Wednesday, May 20, 2009


After deciding to commit to going OTD, I found myself between a rock and, well, nothing. Because I had spent all of my life really involved in learning, all of my old friends were super-shtark bochurim that wanted to have nothing to do with me. It hurt, but I honestly don't know what I would have done if the tables were turned. While I was frum, I had no room in my life for people who weren't, unless of course, to be mekarev them; They were wasting their lives, and to spend time with them would be a waste of mine. So while I didn't blame them, I was left feeling rather alone.
One of the main hurdles I felt I had to overcome, was figuring out where I stood in society. People don't realize how hard it is to go OTD, from being so frum. I had always define myself with my religion, and now I felt like I didn't even know who I was. Looking around at the world for the first time, it seemed like everyone had a place, a niche that they fit into. I remember taking drivers ed classes and being so jealous of everyone. Even if they didn't know each other they could find something to talk about, but I had nothing to say. I hadn't read any books, gone to any movies or watched any tv. I didn't even know how to dress. All I owned were white shirts and black pants.
One day I went to the local mall and went a little crazy. I went into a bunch of stores, and asked for random things. Into the book store, asked for some best sellers. Into the music store and asked for whatever was popular. Into Eddie Bauer and literally bought the clothes off of a few mannequins. I came out looking like a preppy Ken doll, listening to madonna and janet jackson and reading some crappy mystery/romance novels. Something just didn't feel right. For so long I had been part of a very tight-knit group, centered around learning, and while it was hard being without it, just trying to fit in to some random group wasn't the right thing either. So, I spent time trying to figure out who it was I was, and who I wanted to be. Reading voraciously, listening to music all the time and always trying new things. Nine years later, I have a much better idea of who I am but it's still an ongoing process. I still like to find new things, always feeling like I may have missed out on something. But finding friends and people that I felt comfortable hanging out with, that's a whole separate story...

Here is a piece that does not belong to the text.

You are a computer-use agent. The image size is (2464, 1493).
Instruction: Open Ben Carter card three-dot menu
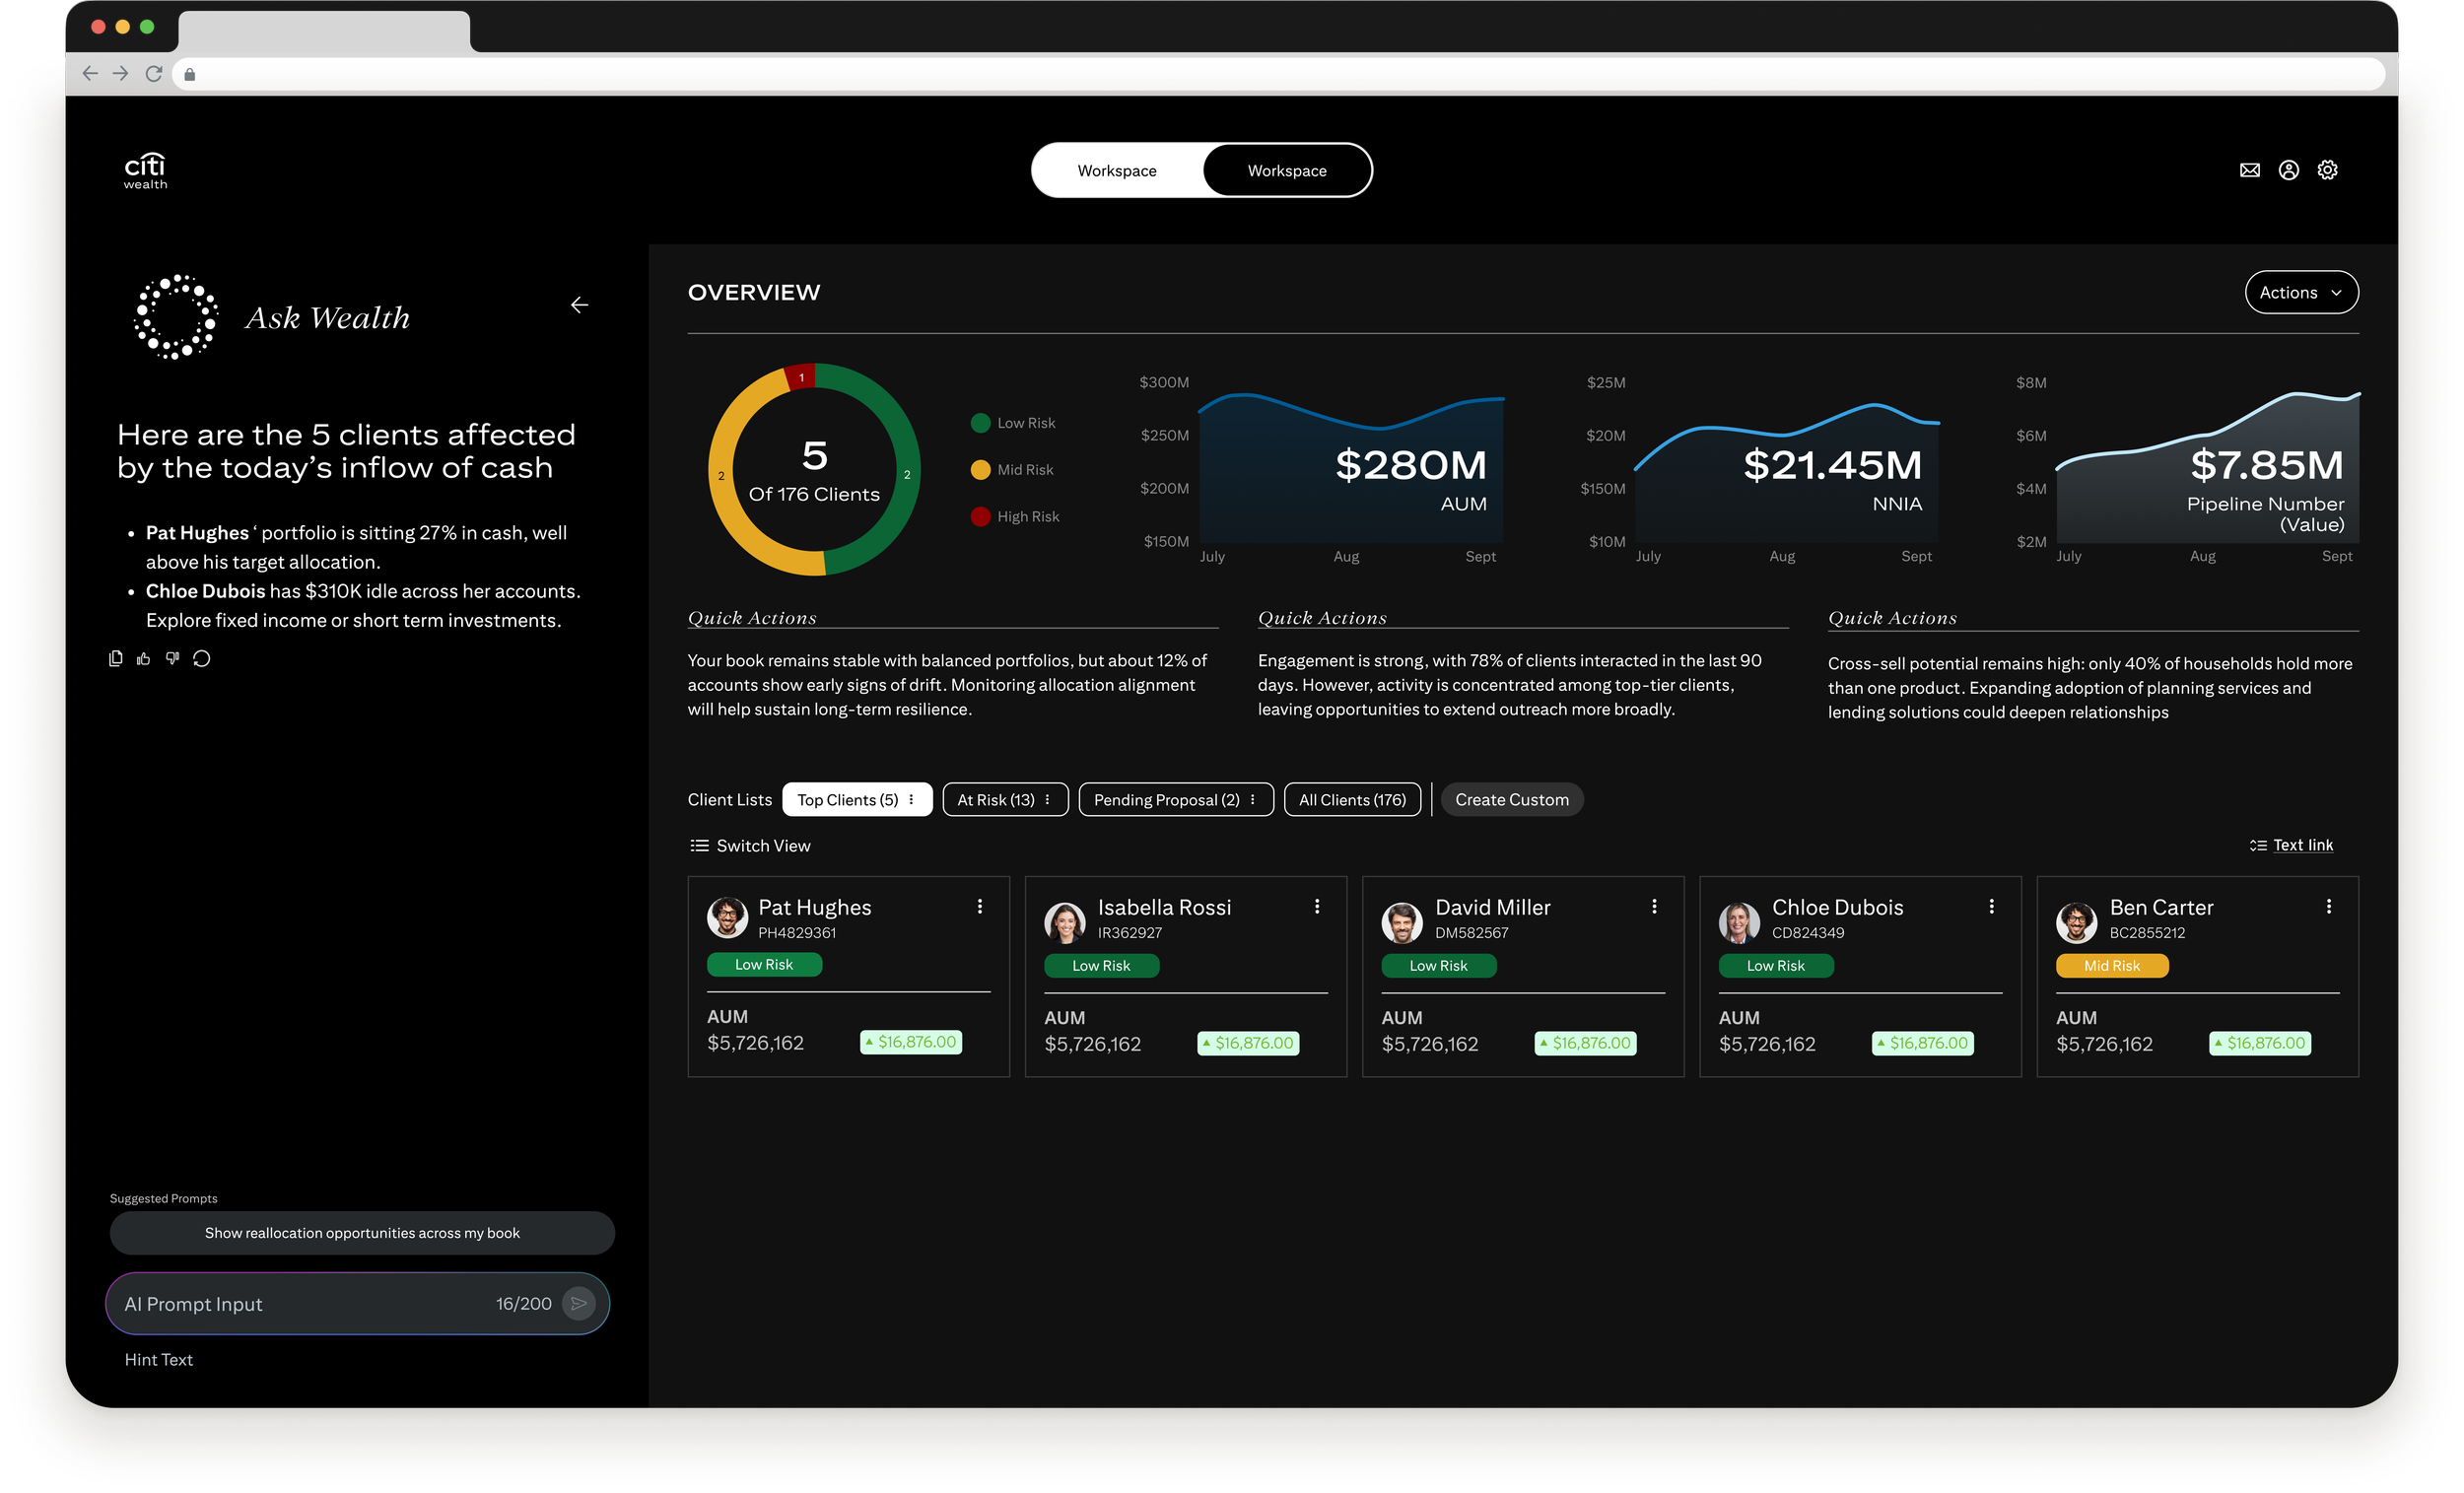click(x=2328, y=906)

  1. one thing i never got is why changing your beliefs requires you to change your taste in music, clothes, and everything else.

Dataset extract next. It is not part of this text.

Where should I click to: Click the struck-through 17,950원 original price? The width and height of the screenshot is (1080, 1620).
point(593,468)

    i guess for social reasons. I never had an interest. but, maybe that's why i'm socially so in limbo.

  2. It's not that I had to change my taste in those things, I had to find what I liked in the first place. I spent my life so closed of from the world at large that I really had no idea what I liked. Imagine a deaf person who gains hearing, what music do they like? While not as severe, I was in a similar situation.

  3. i totally relate..12 years after I first stopped keeping strict kosher, I'm still out there trying all sorts of new foods...I'm going on my first trip to europe this summer, and one of the things i'm most excited about is a whole new country full of all new foods to try. :) I still haven't tried all the chain restaurants, and drive throughs confuse the heck out me....

    music and books not so much cause i grew up modern orthodox and the library was basically my second home. As a teenager I constantly got in trouble for the type of music I was listening to- mostly nirvana and NIN and smashing pumpkins, stuff like that, my parents didn't approve of (although they were fine with the beatles and the music from the 60s...i guess it was fine as long as it was the music THEY liked).

    But books...I can't remember how many shabbas diners I would sneak a book under the table so that I could just read it while people were saying divrei torah and such. Books were totally my escape, to the point where now when I'm reading, I literally do not hear other people talking anymore, which really annoys my husband (cause I just don't hear anything he says whenever I'm reading anything, including the internet).

  4. >Books were totally my escape, to the point where now when I'm reading, I literally do not hear other people talking anymore,

    I have that too! I guess my love of learning carried over to my love of reading. I can get so lost in a book that I have no idea what's happening. I also can't get rid of any books, I have over 3k and I just cant part with any of them!

  5. oh yeah I'm up to 5 (big) bookcases full at home and 1 at my office at school...and only a shelf or two of that are my husband's books :) I also gave away of a whole bunch of stuff (like my entire Steven King collection) when I moved out of my parents house, but most I keep forever.

  6. Way to incorporate Boy On A Stick and Snake... nice to know someone out there also reads that comic.
    I think the best thing you can do, to try to find your 'OTD-self', is keep in mind that you are trying to become the person you would be without religion in the way. Think about who you look up to and see what makes them likeable.

  7. >but most I keep forever.

    It's so hard to let them go!!

    BOASAS is awesome. As for my OTD self, I'm happy with who I am now, but I still always try to experience new things because I feel like I missed out on a lot.